TEXT EXCERPT
* START *
Sunday, June 23, 2013

One down, 364 to go...

He left this morning.

Mr. and Mrs. P came by at 7 to take him to the airport. (They were headed that way, and it seemed like a better idea than loading the kids in the car straight from bed and forcing them to endure a tearful airport goodbye.)

Yes: there were plenty of tears. And that was just Mrs. P!

Seriously, though. Ainsley, surprisingly enough, has taken it the hardest. She climbed into our bed last night, as per usual, threw her arms around her daddy and said "I don't want you to die in Baghdad, daddy."

What the what? She's five. Let me tell you, neither of us was quite sure how to respond to that small trauma.

We all waved goodbye on the sidewalk this morning before heading back into our suddenly empty house. There were his house keys, his car keys, his phone, all on the table where he'd left them, along with the usual handful of change and a couple of scraps of paper. Like he would be coming back at any minute. I stared at those keys for awhile, just thinking my own private thoughts.

The dirty t-shirt in the laundry room. The toothbrush in the bathroom. The closet, still full of his clothes and shoes. I was torn between feeling as though it was all a dream, and he'd be coming right back - he'll need his toothbrush, after all - and feeling as though he'd just suddenly died - his toothbrush is still on the counter, but he's somewhere else somehow.

It was hard.

Luckily for us, this morning was the first morning of summer camp, so the youngest three had to rush to get ready. No time to mope. For me, there's a SecState visit just around the corner, and a colleague on TDY, so there is much work to be done and no time for wallowing in deep thoughts.
* END *
GIVEN REQUEST
Write the next part of the blog entry about the first day after a spouse leaves for Baghdad, picking up right after its final sentence. The data that comes next is separate material and has no connection to the blog entry.

(Page and screen pointing data)
* START *
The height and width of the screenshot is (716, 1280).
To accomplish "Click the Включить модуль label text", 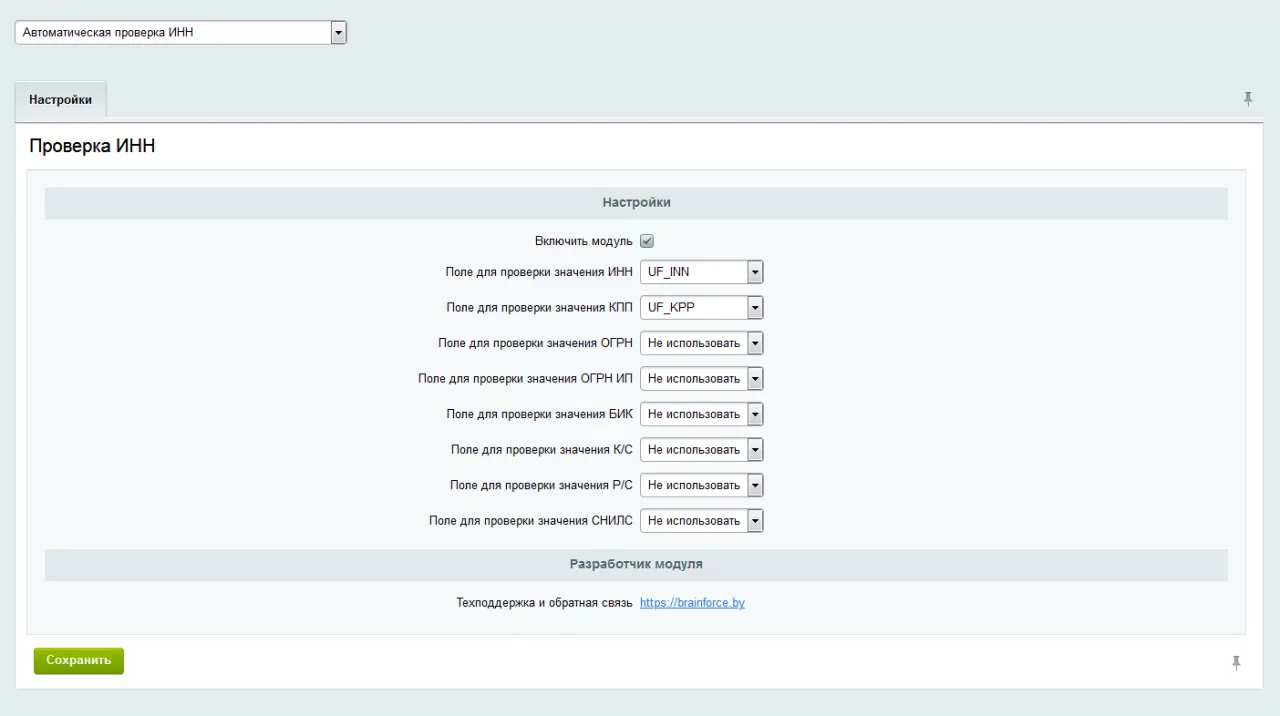I will pos(583,242).
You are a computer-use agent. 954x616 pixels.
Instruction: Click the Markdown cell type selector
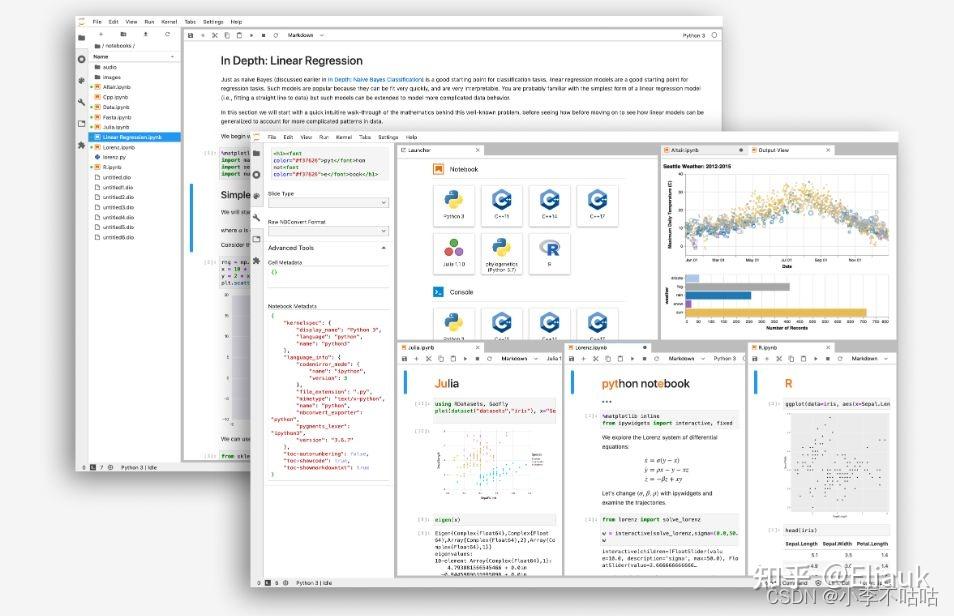[301, 35]
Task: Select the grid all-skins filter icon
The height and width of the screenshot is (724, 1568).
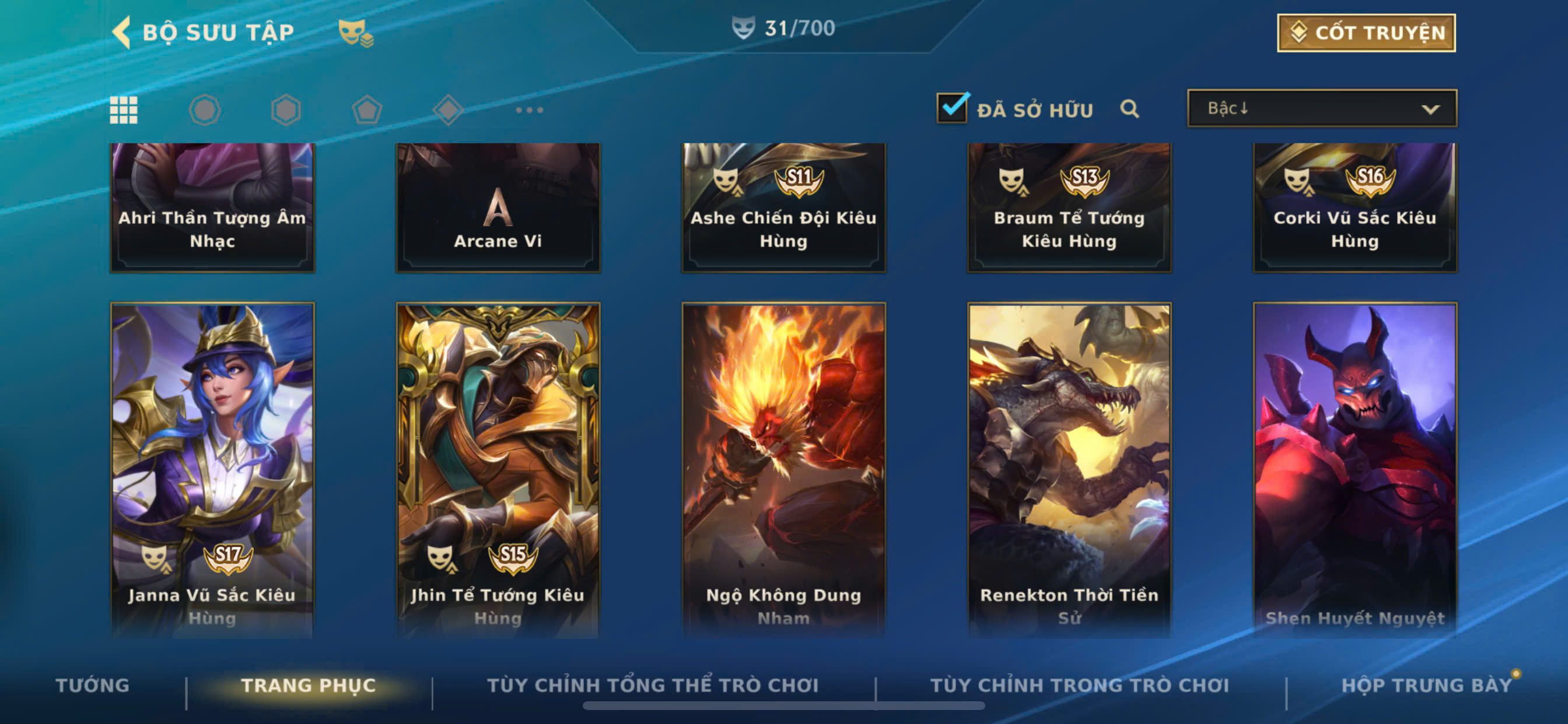Action: click(124, 110)

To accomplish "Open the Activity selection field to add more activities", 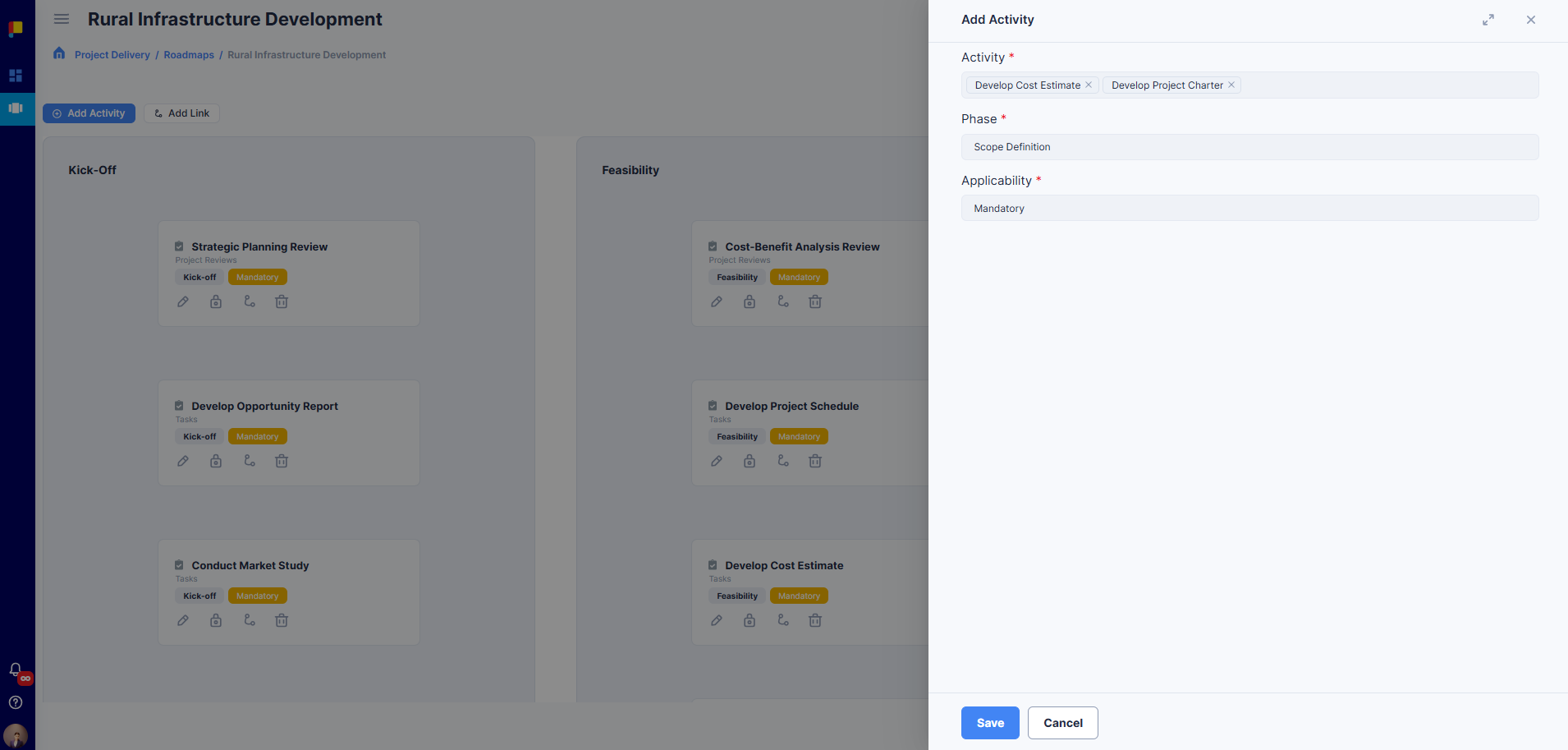I will [x=1379, y=85].
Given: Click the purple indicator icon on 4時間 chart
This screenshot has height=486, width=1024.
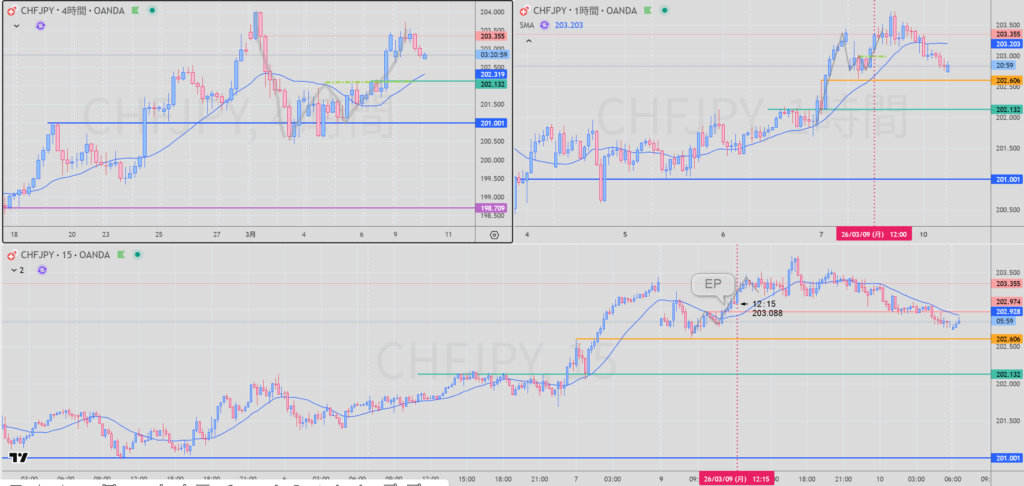Looking at the screenshot, I should [41, 26].
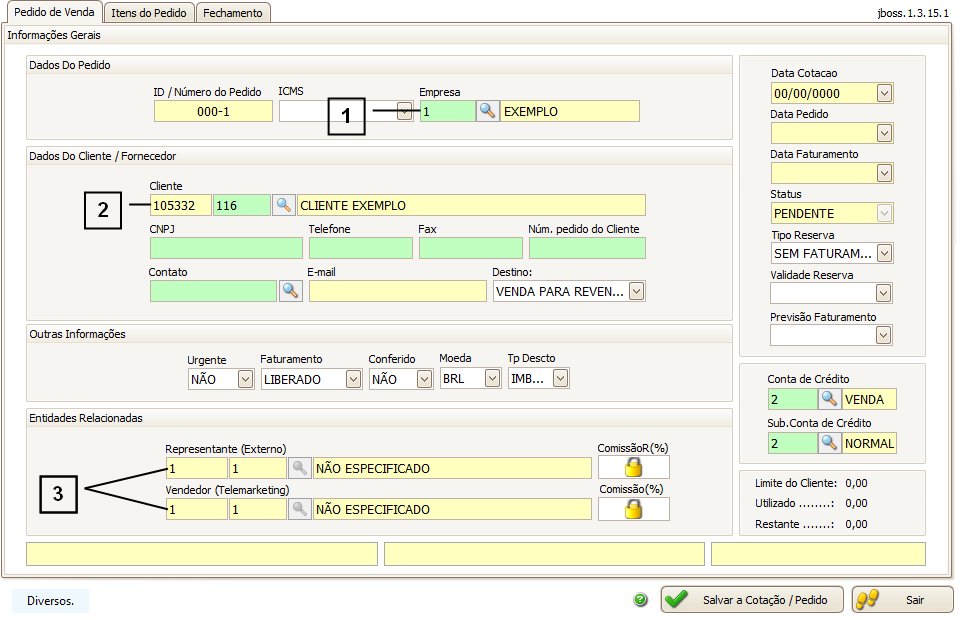Click the Empresa search magnifier icon
The image size is (960, 620).
(487, 111)
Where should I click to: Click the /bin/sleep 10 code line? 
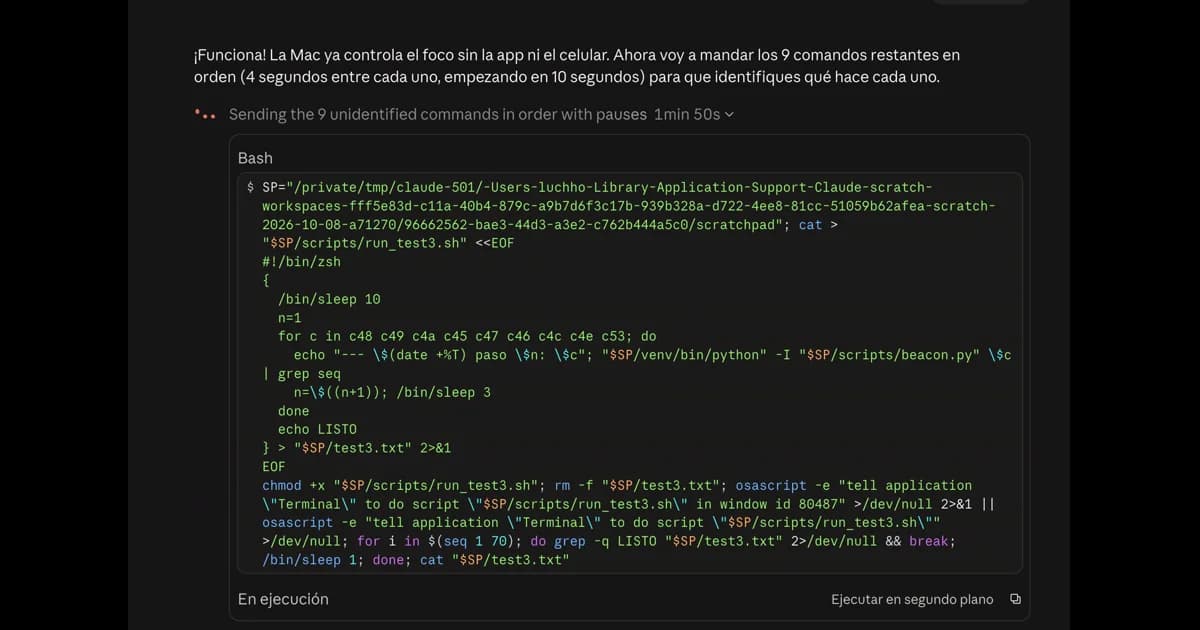pyautogui.click(x=329, y=299)
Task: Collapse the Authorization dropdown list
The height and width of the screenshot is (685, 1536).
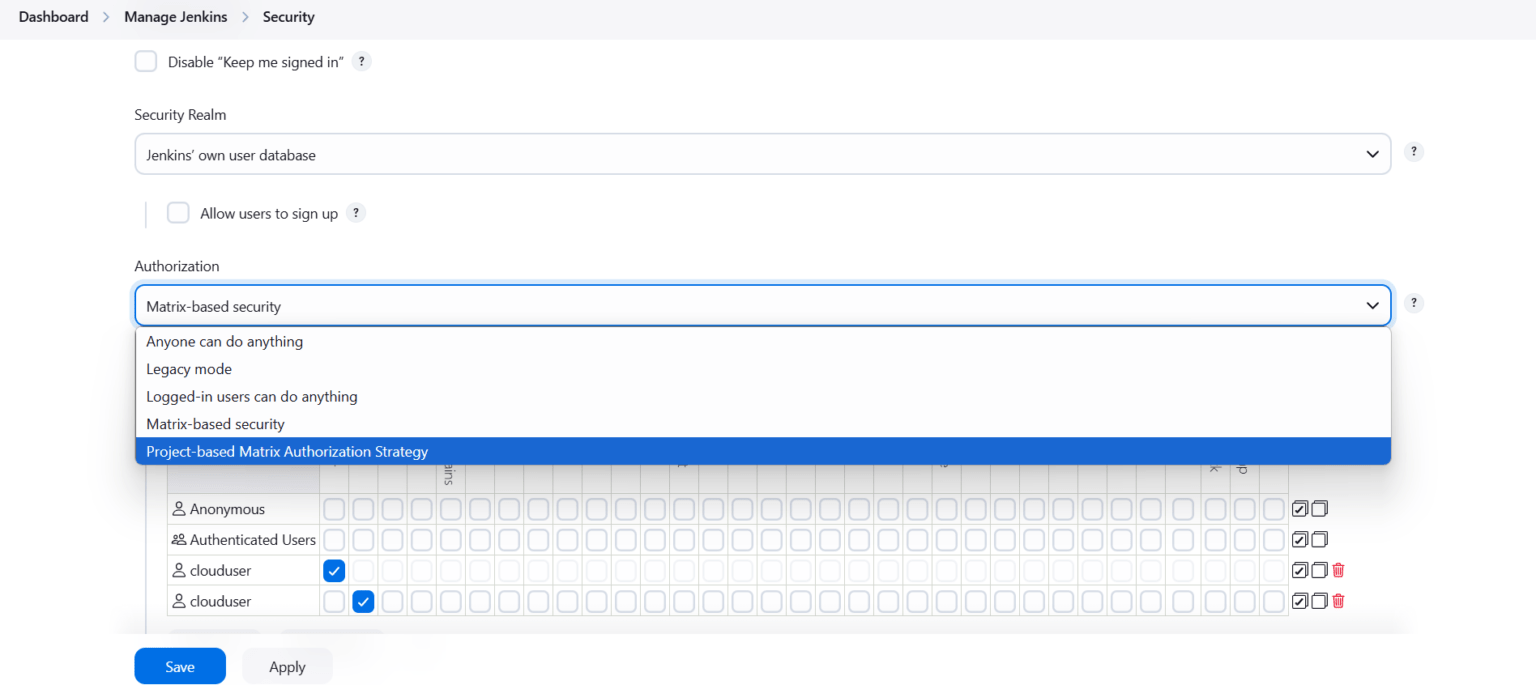Action: click(1372, 305)
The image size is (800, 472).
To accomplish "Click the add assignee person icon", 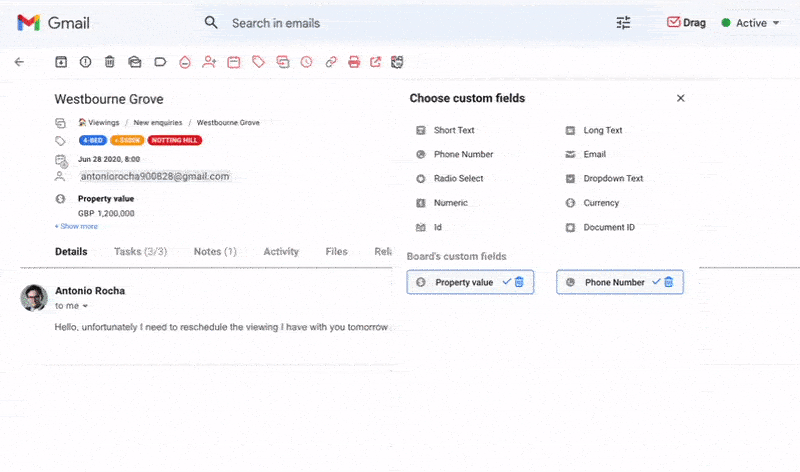I will (208, 62).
* END *
EXPECTED ANSWER
I had two back-to-back meetings in the morning that I muddled through somehow before deciding to order a bagel and coffee from the cafeteria. As I walked to pick them up, I got a text from Mrs. P - he's ok - and another from Trixie - thinking of you - and marveled at my luck in choosing friends. I paid for my food, paid for my coffee and went all the way back to my office before realizing I'd left my coffee in the cafeteria, next to the cash register.

Clearly, I am a bit out of it.

But it is done. We have started down this path after months of planning. And now that we've started, we can finish.

Our friend Mike, who is currently serving out his sentence at Embassy Baghdad, emailed a few hours ago to let me know that Bart arrived safely at the Embassy. I imagine I'll hear from Bart himself once he gets settled and Internet-ed. And I will let you all know what he has to say.

Boy needs his own blog, don't you think?

Meanwhile, I'm home tonight, having ordered takeout Indian for dinner (hey, there are some pluses to this single mom gig, right?). The girls are writing cards for their daddy, and Ainsley has asked three times already if he'll be back "tonight or tomorrow? Which, mommy?"

Sigh.

Just 364 days to go.

5 comments:

LeesOnTheGo said... [Reply]

You've captured perfectly what it feels like when that door closes behind you and you're standing in the house that is suddenly missing that special someone. We are a couple of months away from starting our UT as a family as well. Loved this post.

NKL

Donna said... [Reply]

Thanks, Miss Lee. Good to remember I'm not alone!

Kate said... [Reply]

Somehow the sad face emoticon I wanted to put here doesn't do this post justice. Thinking of you!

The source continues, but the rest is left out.